Dr Ashwini Khanolkar, Lead Consultant, Paediatric and Robotic Surgery at Apollo Hospitals Navi Mumbai, stated: "The diagnostic challenge in this case was that the lesion was initially suspected to be a tumour. However, further investigations confirmed that it was an infected urachal cyst, a rare congenital anomaly. Since the child was also living with Type 1 Diabetes, recurrent infections required careful management. Once the infection was controlled, we proceeded with surgery to remove the cyst and repair the bladder connection."
Dr Khanolkar added: "In this patient with Type 1 Diabetes and a urachal cyst, a robotic approach was chosen to achieve complete excision of the urachal remnant with excellent visualisation and precision while minimising wound-related complications, postoperative pain and recovery time. These advantages are particularly important in diabetic patients, who have an increased risk of infections and impaired wound healing."
Successful Outcome
The surgery was successful. The child resumed a full diet and insulin regimen soon after surgery. The urinary catheter was removed on postoperative day 14, and she returned to her routine activities within two weeks. Three months after surgery, she remains free from recurrent infections and her diabetes is well controlled.
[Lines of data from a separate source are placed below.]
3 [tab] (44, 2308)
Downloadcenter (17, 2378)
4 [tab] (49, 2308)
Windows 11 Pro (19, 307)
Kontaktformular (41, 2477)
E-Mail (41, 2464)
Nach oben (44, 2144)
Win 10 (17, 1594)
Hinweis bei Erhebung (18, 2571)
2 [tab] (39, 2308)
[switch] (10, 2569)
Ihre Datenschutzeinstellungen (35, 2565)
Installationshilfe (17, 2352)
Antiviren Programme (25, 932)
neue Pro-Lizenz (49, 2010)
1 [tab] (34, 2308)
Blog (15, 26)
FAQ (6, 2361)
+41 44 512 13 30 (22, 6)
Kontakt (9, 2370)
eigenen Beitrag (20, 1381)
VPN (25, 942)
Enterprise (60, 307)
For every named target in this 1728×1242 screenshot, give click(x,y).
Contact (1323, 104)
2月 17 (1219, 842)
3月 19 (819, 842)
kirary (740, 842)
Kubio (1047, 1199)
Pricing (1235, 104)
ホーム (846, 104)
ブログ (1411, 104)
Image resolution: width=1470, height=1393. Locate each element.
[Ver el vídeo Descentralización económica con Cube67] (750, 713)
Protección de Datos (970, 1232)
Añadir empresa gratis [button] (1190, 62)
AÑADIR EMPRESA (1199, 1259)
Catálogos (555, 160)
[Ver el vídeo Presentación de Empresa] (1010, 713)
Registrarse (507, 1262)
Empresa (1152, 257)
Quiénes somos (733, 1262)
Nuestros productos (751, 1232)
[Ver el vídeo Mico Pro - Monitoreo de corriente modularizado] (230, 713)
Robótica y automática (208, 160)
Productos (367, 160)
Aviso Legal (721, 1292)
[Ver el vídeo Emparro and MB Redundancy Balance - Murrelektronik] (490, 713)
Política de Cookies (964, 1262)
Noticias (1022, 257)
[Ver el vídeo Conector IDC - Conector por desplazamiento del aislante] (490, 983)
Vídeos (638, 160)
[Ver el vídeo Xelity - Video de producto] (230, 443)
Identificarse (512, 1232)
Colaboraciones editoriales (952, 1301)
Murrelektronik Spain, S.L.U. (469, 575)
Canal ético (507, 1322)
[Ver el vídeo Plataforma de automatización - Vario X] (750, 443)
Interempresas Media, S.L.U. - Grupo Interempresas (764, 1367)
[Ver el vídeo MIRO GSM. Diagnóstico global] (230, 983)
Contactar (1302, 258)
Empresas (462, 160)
This case highlights the importance of accurate diagnosis in paediatric surgical conditions, particularly when congenital anomalies remain silent for years before presenting with complications. It also demonstrates the role of robotic surgery in enabling precise, minimally invasive treatment in children.
Doctors emphasised that parents should seek timely medical attention if children experience recurrent urinary tract infections, persistent abdominal discomfort or ongoing urinary symptoms, as these may occasionally indicate an underlying congenital condition requiring specialist evaluation and treatment.